=== PROMPT ===
Pull out the lines of the data below from its first line through the line containing "Action: click(179, 70)", reproducing them word for word.

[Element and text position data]
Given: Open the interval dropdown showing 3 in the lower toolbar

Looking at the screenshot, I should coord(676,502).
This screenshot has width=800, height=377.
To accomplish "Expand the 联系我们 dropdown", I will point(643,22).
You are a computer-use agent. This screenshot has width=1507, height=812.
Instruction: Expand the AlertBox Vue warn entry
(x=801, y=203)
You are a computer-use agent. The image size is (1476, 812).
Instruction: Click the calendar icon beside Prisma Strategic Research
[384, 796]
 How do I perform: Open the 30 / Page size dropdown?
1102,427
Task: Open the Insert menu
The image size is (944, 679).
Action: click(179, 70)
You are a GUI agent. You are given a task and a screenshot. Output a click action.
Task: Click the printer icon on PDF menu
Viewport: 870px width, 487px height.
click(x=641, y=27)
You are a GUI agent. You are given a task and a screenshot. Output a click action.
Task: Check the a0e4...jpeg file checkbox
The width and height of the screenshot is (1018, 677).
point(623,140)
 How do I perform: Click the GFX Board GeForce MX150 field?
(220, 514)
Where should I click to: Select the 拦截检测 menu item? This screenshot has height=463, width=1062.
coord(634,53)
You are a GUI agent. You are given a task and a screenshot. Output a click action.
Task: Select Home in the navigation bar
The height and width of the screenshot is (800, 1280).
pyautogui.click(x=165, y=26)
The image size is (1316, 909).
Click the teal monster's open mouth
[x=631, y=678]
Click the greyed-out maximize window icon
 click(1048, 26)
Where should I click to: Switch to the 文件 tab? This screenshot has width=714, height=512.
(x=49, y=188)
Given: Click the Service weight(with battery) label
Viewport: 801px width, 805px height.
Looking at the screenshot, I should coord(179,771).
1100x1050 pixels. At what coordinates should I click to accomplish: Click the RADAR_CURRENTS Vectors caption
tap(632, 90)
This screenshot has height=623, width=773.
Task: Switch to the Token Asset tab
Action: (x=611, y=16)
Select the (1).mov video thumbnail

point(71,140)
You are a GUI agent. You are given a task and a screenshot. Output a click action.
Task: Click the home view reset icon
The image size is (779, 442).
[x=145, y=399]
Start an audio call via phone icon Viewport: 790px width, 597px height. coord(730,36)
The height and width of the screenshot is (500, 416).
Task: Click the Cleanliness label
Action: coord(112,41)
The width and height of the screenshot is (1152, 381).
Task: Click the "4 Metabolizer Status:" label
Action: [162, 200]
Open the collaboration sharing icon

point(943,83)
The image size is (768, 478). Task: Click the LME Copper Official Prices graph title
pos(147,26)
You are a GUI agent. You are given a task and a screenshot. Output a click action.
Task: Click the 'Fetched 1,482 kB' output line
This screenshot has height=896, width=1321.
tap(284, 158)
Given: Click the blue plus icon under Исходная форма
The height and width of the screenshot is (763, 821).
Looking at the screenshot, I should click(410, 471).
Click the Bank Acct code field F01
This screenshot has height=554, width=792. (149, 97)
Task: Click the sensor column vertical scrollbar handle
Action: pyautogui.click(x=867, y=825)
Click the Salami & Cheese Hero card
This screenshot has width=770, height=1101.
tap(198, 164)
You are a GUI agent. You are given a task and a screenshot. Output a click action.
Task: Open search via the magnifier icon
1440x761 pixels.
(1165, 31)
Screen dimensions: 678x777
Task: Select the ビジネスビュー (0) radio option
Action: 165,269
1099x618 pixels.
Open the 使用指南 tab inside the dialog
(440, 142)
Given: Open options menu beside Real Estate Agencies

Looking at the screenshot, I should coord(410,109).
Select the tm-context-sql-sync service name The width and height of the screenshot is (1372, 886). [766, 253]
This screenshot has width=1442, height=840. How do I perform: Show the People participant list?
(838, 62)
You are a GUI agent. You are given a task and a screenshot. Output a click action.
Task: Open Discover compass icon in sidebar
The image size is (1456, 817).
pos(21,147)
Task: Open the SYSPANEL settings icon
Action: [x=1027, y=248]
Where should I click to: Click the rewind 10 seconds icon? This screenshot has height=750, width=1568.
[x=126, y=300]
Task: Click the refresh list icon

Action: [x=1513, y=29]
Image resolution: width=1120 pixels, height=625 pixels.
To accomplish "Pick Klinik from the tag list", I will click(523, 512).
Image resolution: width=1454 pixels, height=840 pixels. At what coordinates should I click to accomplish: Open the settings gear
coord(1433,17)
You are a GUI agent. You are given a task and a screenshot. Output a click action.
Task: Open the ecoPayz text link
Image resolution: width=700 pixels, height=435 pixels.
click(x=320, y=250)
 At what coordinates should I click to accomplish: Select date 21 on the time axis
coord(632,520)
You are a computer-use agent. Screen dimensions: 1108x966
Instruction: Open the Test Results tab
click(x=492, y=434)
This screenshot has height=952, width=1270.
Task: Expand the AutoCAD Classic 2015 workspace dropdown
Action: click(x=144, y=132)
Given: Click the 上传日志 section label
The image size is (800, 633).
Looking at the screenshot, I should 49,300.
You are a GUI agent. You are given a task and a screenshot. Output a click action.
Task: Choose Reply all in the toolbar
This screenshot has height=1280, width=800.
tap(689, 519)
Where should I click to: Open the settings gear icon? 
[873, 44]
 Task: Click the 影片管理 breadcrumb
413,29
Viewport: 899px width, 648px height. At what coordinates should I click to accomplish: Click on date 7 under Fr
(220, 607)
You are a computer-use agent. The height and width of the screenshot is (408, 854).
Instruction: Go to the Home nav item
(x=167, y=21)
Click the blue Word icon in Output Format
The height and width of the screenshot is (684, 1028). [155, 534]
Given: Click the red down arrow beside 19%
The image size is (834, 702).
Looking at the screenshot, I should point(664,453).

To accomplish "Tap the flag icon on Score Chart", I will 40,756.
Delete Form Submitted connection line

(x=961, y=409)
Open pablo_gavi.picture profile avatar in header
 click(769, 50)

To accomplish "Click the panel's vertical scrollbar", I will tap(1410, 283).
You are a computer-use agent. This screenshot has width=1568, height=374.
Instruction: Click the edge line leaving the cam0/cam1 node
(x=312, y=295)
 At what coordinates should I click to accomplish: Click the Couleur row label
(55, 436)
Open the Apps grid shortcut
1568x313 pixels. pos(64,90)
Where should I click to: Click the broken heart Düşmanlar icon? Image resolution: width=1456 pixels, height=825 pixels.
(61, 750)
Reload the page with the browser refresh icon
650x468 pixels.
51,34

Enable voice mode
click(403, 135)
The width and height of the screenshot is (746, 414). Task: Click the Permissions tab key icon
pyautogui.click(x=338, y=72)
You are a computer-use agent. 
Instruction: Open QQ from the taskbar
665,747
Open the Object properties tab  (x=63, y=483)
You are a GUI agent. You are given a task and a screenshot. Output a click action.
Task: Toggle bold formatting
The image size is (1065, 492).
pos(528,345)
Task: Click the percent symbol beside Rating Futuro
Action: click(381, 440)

=== FULL ANSWER ===
Given: Open the interval dropdown showing 3 in the lower toolbar

Looking at the screenshot, I should coord(676,502).
This screenshot has width=800, height=377.
To accomplish "Expand the 联系我们 dropdown", I will point(643,22).
You are a computer-use agent. This screenshot has width=1507, height=812.
Instruction: Expand the AlertBox Vue warn entry
(x=801, y=203)
You are a computer-use agent. The image size is (1476, 812).
Instruction: Click the calendar icon beside Prisma Strategic Research
[384, 796]
 How do I perform: Open the 30 / Page size dropdown?
1102,427
Task: Open the Insert menu
The image size is (944, 679).
Action: click(179, 70)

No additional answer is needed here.